#### Given text:
Steinbrück dismissed the “real existing socialism” on offer in East Germany as “soviet socialism”, the report continues.

Steinbrück said yesterday he found no remarkable information in the file “except on the people who spied on me during my visits”.

"The denunciation that I was a Marxist is, at best, the stuff of political cabaret," he added. In several newspaper reports Die Welt has insinuated that Steinbrück's contacts with the Stasi may have been more far-reaching than his file suggested and that it had other material suggesting links to the Soviet Union's KGB.

Before they could act, however, Steinbrück released the file in full. Rather than damage him, the Stasi documents and the campaign by Die Welt could have the opposite effect.

According to the file, he told his East German friends he would have to end his visits after the 1976 election, and stop corresponding in 1981, after he began working for the SPD government in Bonn “to which”, the file notes coldly, “he stands fully and completely”.

Three decades on, the file is filled with many such nuggets of unintended praise for Steinbrück that are very welcome in an election campaign.

#### Source material:
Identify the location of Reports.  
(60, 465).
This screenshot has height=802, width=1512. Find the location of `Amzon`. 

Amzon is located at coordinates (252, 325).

#### Work instructions:
1 – According to the article on Steinbrück's Stasi file, why could the Stasi documents help Steinbrück rather than damage him? Answer in one to three sentences.
2 – Continue the article on Steinbrück's Stasi file, starting after its last sentence.

#### Responses:
1 – The file contains many pieces of unintended praise for Steinbrück, which are very welcome in an election campaign. For example, it notes that he stands "fully and completely" behind the SPD government in Bonn.

2 –
His apparent left-wing sympathies will come as a surprise to many, particularly in his own party, who placed the 66-year-old firmly in the SPD’s centre-right wing.


Welfare reforms
Indeed party left-wingers have never forgotten how Steinbrück once attacked them as "cry-babies" for criticising decade-old welfare reforms.

Steinbrück’s struggle to get his election campaign off the ground has been attributed to his difficulty squaring his own political convictions with a social justice programme formulated by the left-dominant SPD.

He insisted yesterday that he had never been approached directly to work for any other foreign intelligence service, in particular not the Stasi.

Merkel has said she was once approached by the Stasi, but told them she was an inveterate gossip and unable to hold her tongue. The Stasi never called again.